The Door
Page 11
“It was.”
“And you left it there?”
“Why shouldn’t I?”
“That’s not an answer.”
“Now see here, Wallie,” I said. “I won’t be bullied. There is no reason why I should answer any questions you put to me. Go to the police, if you like. Then if they choose to come to me—”
“The police. I’m trying my very best to keep the police out of this. But that darky of Jim Blake’s blabs everything he knows. They’ll get it out of him yet. All I want to find out is why the carpet was taken. What was on it? It told something. What did it tell?”
I eyed him.
“Wallie,” I said, “do you believe that Jim Blake committed these crimes? You’ve insinuated that, and that there was a reason.”
“I could think of a reason, but this Gunther thing—No, I don’t believe he’s got the guts.”
“If you could think of a reason, it’s your business to tell it. Tell me, at least. If I’m to work in the dark—”
“Ah, so you have been working! Now look here, what was on that carpet? Oil? Blood? You took it, didn’t you? Amos says you did.”
“Why should he say that?”
“He says that if you got in the car and it was missing, you’d have asked about it.”
I made up my mind then to make a clean breast of it.
“I did take it, Wallie, I took it out and burned it in the furnace.

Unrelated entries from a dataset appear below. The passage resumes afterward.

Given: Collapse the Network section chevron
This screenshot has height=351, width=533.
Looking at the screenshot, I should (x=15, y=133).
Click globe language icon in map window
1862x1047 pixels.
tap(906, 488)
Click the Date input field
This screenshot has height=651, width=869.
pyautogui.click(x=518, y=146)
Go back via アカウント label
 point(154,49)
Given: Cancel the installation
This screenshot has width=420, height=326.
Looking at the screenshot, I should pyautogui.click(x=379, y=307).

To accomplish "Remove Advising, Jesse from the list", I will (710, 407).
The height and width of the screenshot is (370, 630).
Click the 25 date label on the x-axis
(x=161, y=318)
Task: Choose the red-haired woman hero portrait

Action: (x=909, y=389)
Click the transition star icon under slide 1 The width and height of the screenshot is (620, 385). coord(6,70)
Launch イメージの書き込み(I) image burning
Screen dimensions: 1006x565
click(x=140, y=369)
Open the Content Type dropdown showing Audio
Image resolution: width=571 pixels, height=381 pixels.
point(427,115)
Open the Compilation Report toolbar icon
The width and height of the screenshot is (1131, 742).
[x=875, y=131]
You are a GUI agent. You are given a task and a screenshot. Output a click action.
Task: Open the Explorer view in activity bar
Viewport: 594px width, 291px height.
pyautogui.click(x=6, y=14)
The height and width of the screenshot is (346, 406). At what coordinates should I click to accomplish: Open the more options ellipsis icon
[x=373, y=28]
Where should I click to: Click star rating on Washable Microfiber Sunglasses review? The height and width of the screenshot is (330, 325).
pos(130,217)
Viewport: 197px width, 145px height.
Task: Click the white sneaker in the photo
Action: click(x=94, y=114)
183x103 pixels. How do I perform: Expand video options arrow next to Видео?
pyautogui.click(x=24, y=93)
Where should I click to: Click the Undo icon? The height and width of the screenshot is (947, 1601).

There was oil on it; a ring of oil. Something containing kerosene oil had been carried in it.”
“My God!” he said, and seemed to sag lower in his chair.
He had aged in the past few days. That is the only way I can describe the change in him. That buoyancy and gaiety which had made him likable, with all his faults, had deserted him. But I could not feel sorry for him. He knew something; I rather thought that he knew a great deal.
“Do you think Amos knew what was on that carpet?” he asked.
“I haven’t an idea. If he did, the police may know it too; but I think, if they do know it, they would have taken it away for safekeeping. No, I think you and I, and Joseph, are the only ones so far.”
“Joseph? What’s Joseph got to do with it?”
He listened intently while I told him of my attempt to burn the carpet, and of my being locked in the cellar. I could not gather from his face what he made of the incident. He had had time to recover, and the fact that the carpet had been actually destroyed seemed to reassure him. But when I finished he remained sunk in a silence which was more like brooding than anything else. I finally broke in on this.
“Isn’t it time you told what you know, Wallie? If this thing is to go on, none of us are safe. Even Judy.”
“Judy’s all right,” he said roughly. “And I don’t know anything.”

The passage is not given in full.